# Entries

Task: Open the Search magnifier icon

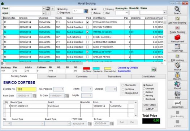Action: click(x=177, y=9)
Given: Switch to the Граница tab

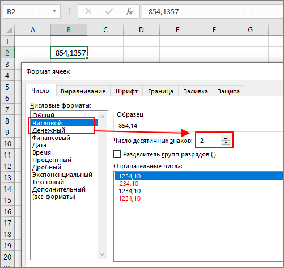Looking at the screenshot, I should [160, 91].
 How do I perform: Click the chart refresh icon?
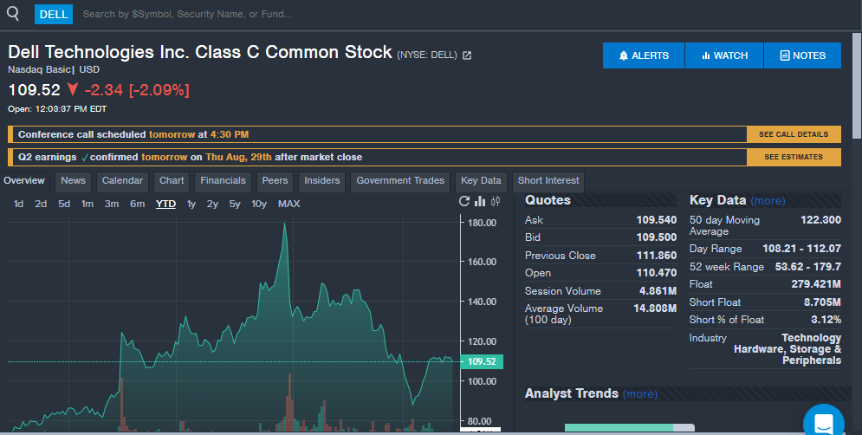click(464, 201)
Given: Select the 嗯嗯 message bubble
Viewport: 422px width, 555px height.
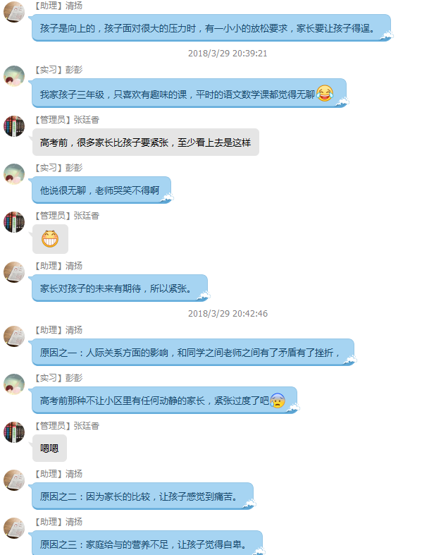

# Given instruction
Pull out each line of the items above that contains the string "icon", matching case exactly.

# Written solution
Task: Open the Search magnifier icon
 How do I perform: Click the chart refresh icon?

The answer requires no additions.